Olza waited, resting her head on Hans’ shoulder.
“Knowing I could make Diamond is a relief. That takes a millstone off my back, and it feels good to be free of it. At the same time, it hasn’t made as big of a difference as I expected.”
“I’m happy for you, though. That bothered you for a long time.”
“Yeah, it did.”
“Does this mean you’re going after a real Diamond boon?”
Hans jerked his head and blinked. “Shit. I didn’t even think about that being an option. I am healthy enough now to do that if I wanted to.”
“There’s actually an ‘if’ attached to that?” Olza asked. Her surprise was so great that she lifted her head and leaned back to see Hans’ face.

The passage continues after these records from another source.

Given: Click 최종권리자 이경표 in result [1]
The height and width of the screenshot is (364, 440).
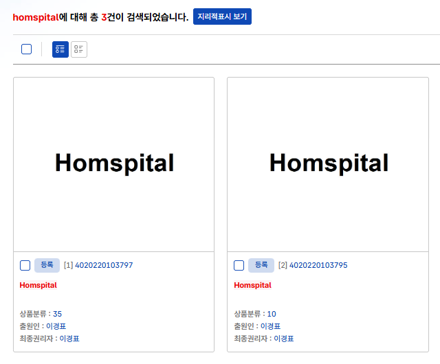Looking at the screenshot, I should click(70, 339).
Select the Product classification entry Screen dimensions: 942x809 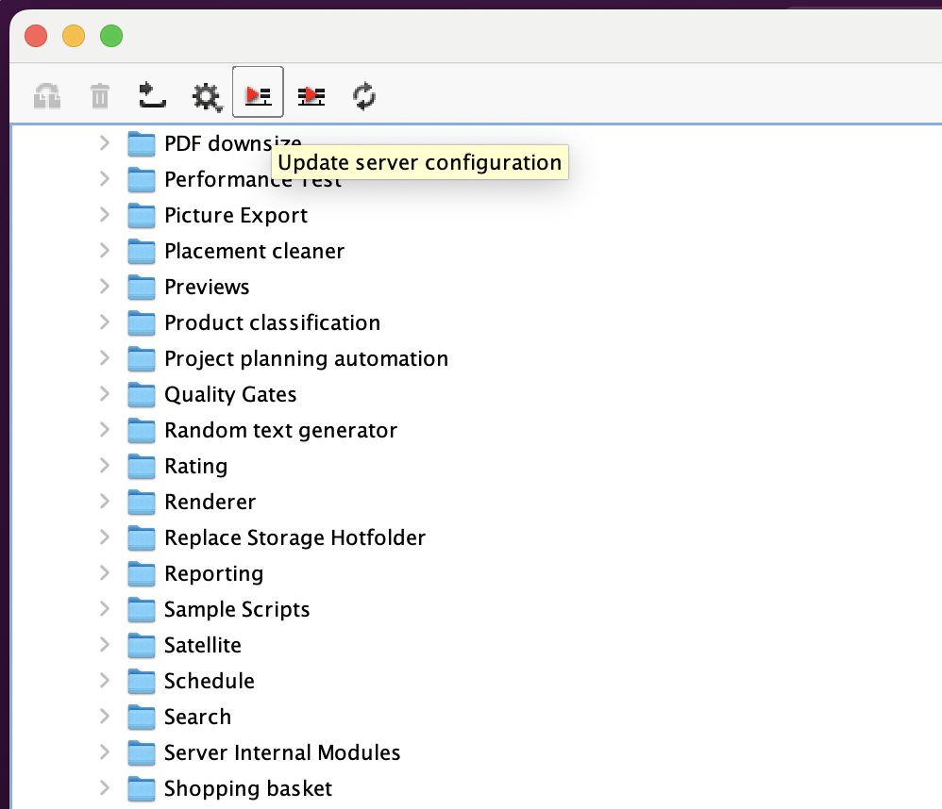[272, 322]
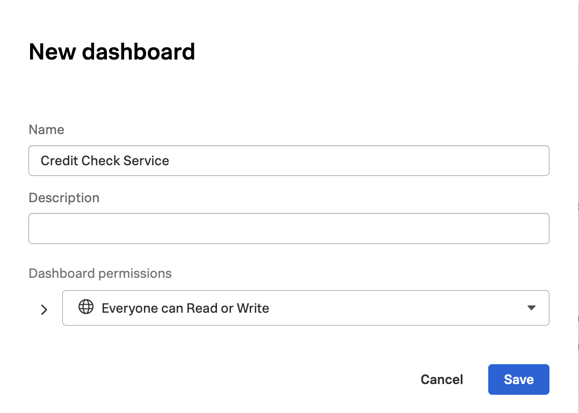Click the "Description" field label
Viewport: 579px width, 413px height.
pos(64,198)
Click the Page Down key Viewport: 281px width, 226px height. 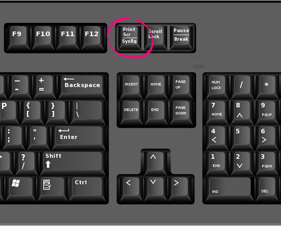(181, 112)
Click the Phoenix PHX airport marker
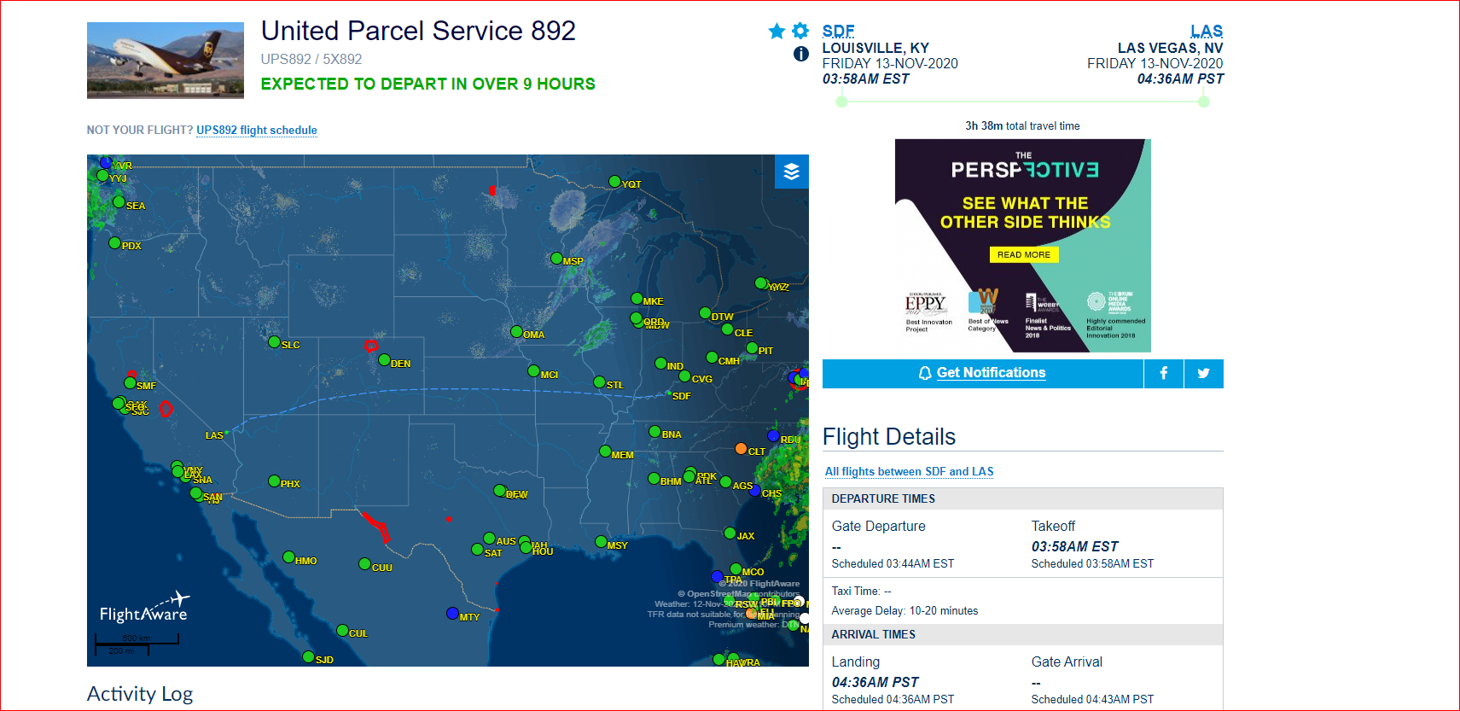The image size is (1460, 711). click(274, 481)

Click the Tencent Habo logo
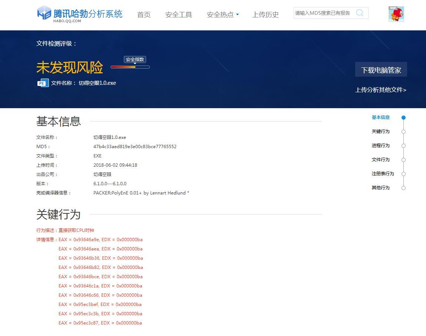79,14
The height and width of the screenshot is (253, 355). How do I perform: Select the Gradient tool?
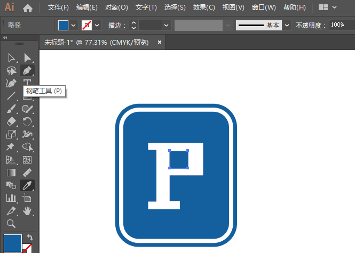pyautogui.click(x=11, y=173)
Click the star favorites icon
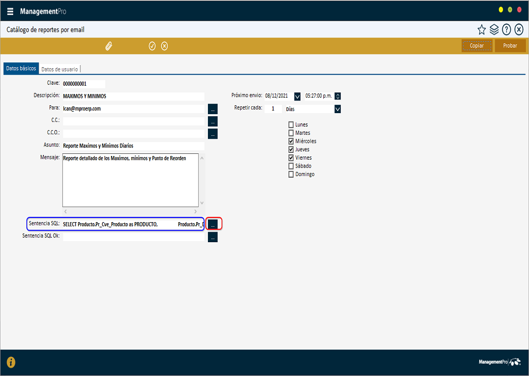This screenshot has height=376, width=529. coord(481,30)
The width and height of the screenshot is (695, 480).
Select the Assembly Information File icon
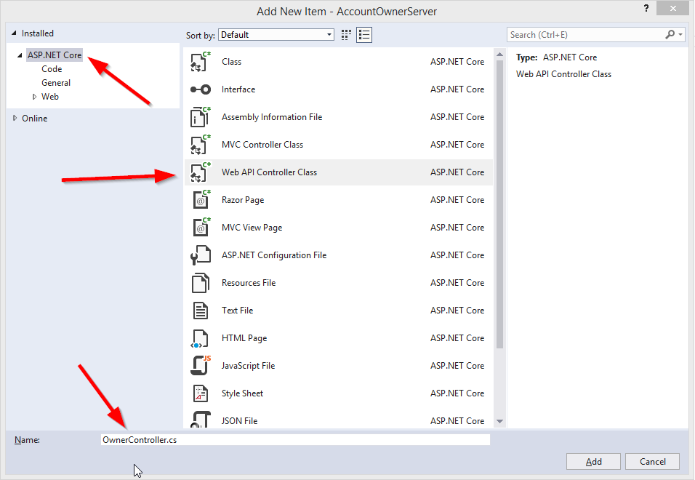[x=200, y=117]
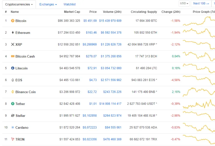The image size is (215, 146).
Task: Click the Ethereum diamond icon
Action: click(13, 33)
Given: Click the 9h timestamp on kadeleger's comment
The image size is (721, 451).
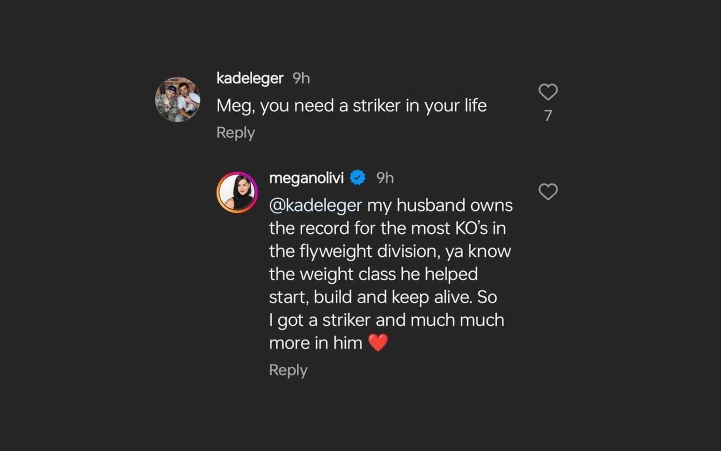Looking at the screenshot, I should (x=301, y=78).
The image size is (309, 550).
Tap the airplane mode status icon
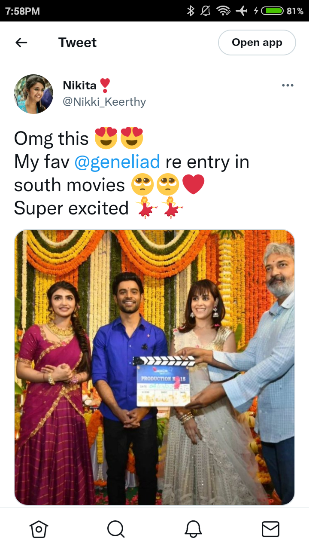point(242,11)
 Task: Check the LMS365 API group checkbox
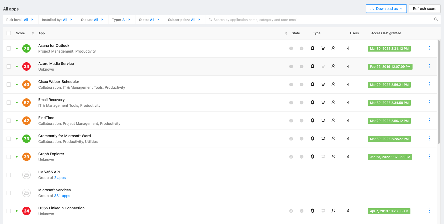point(9,175)
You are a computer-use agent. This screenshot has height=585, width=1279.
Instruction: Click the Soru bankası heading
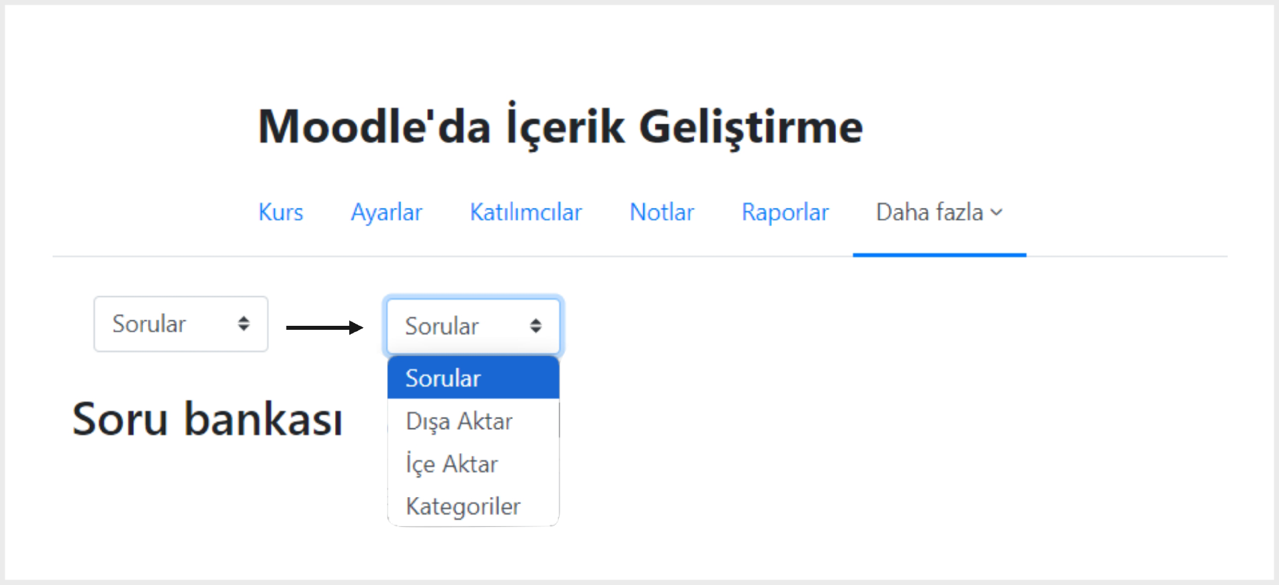(207, 420)
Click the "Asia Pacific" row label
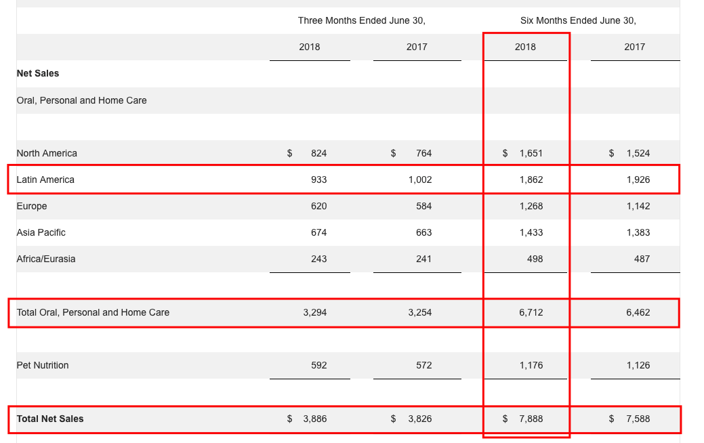The image size is (704, 443). [41, 232]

“Maybe ‘if’ isn’t the right word. I do want that, but I’d rather go to Hoseki with you first. Show you the city. Introduce you to some old friends. If we took the long way back, we could stop at a few spots I think you would like. The Heiwa Hotsprings are amazing. The hike sucks, but it’s beautiful once you’re there. I’d like to see Kirakira Falls again. You’d love that too.”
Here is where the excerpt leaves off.